Nov. 5 (UPI) — The price of Bitcoin continued on an upward path Thursday, increasing in value by $1,472.28, or more than 10% in a single day and reaching a high of $15,755.52.

The price of the crypto token has been rallying for several weeks, increasing by more than 30% in value in the past month, and more than doubling in value since the year began.

Some investors and speculators believe that cryptocurrency can provide a shelter from inflation as governments around the world are flooding their citizens with coronavirus stimulus cash, experts said Thursday.

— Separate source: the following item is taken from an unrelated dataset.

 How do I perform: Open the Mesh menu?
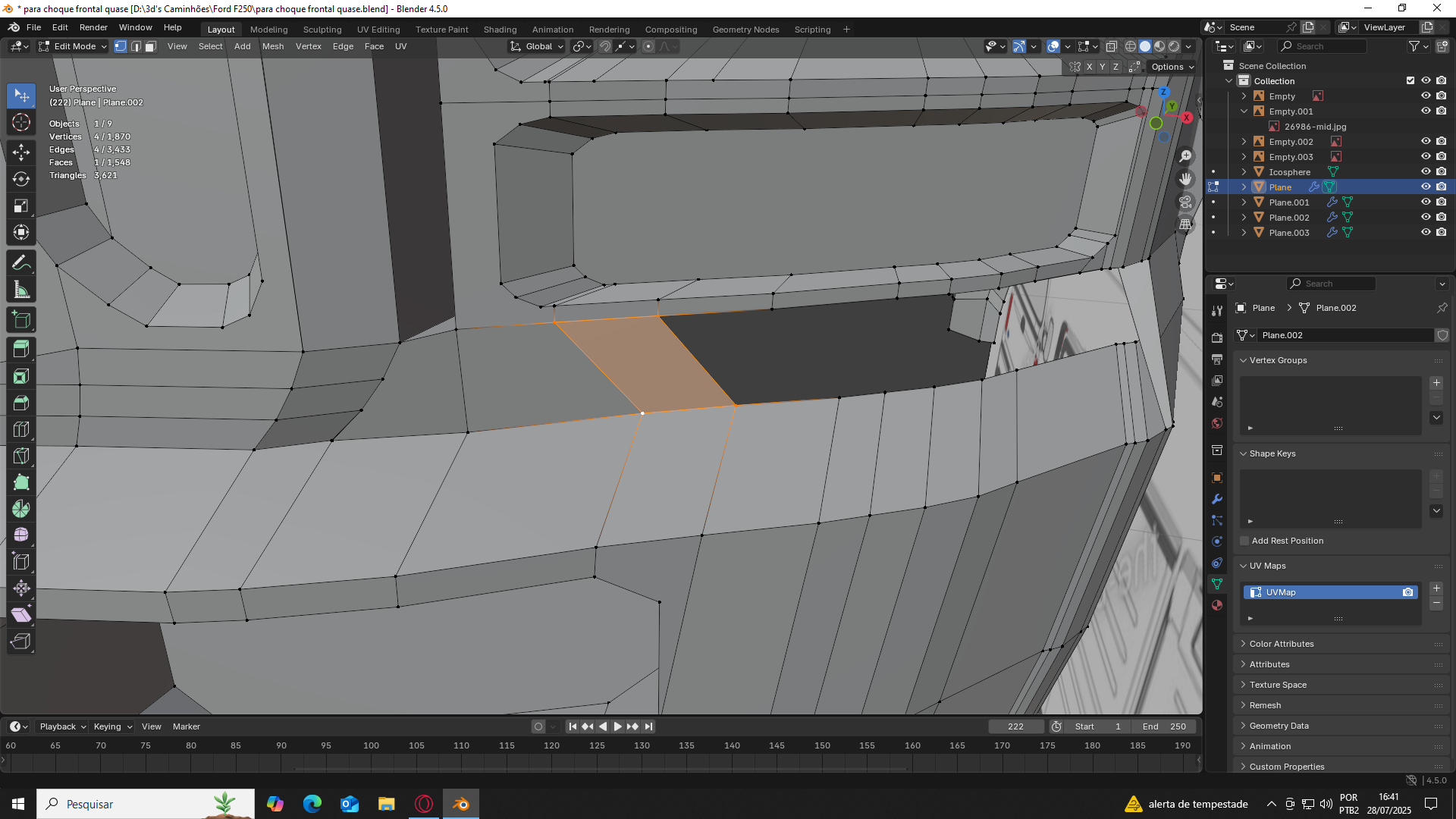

“Bitcoin’s creation was in part due to fears that increased fiscal stimulus is devaluing currencies globally,” Simon Peters, a cryptoasset analyst at eToro told CNBC. “As a result, when central banks announce extensive plans to pump money into economies, many investors in the crypto community take this as a major bitcoin buy signal.”

Bitcoin is also easier to use, after PayPal announced in October that the online payment company would accept Bitcoin payment. Tech payment company Square allowed buying and selling of Bitcoin through its Cash App starting in the summer of 2019.

The digital currency has risen and crashed multiple times since its introduction in 2008, when “coins,” a virtual token with records maintained in a permanent blockchain ledger, cost about $10 each.

Most recently, in December 2017, the cryptocurrency shot up in value to more than $20,000 per digital coin and then quickly plunged, dropping in value to end up at less than $4,000 over the next year.

Thursday’s value was the highest since January 2018, when the market price for Bitcoin was falling after reaching record highs.

Meanwhile, the U.S. Justice Department has seized large amounts of Bitcoin in recent months. An August digital raid on a purported al-Qaida-linked cluster of terrorist groups confiscated $3 million in Bitcoin.

Thursday, federal authorities said they had seized Bitcoin valued at $1 billion that had been stolen around 2012 by an anonymous hacker from the shuttered dark-web trading site Silk Road.